(Beginning of DATA)

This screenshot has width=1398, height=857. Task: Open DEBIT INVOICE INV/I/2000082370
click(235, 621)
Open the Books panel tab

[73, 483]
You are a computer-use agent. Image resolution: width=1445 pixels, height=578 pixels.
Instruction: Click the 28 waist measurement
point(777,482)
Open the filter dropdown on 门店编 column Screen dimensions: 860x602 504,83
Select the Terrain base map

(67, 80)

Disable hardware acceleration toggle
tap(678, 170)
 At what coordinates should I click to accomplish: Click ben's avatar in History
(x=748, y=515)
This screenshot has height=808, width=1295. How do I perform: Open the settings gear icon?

(End of DATA)

» TRY IT:
In the records above, find the line containing "Open the Books panel tab"; please retype it and every line after it through the last line, exactly and with nothing else.

» EXERCISE RESULT:
Open the Books panel tab

[73, 483]
You are a computer-use agent. Image resolution: width=1445 pixels, height=578 pixels.
Instruction: Click the 28 waist measurement
point(777,482)
Open the filter dropdown on 门店编 column Screen dimensions: 860x602 504,83
Select the Terrain base map

(67, 80)

Disable hardware acceleration toggle
tap(678, 170)
 At what coordinates should I click to accomplish: Click ben's avatar in History
(x=748, y=515)
This screenshot has height=808, width=1295. How do I perform: Open the settings gear icon?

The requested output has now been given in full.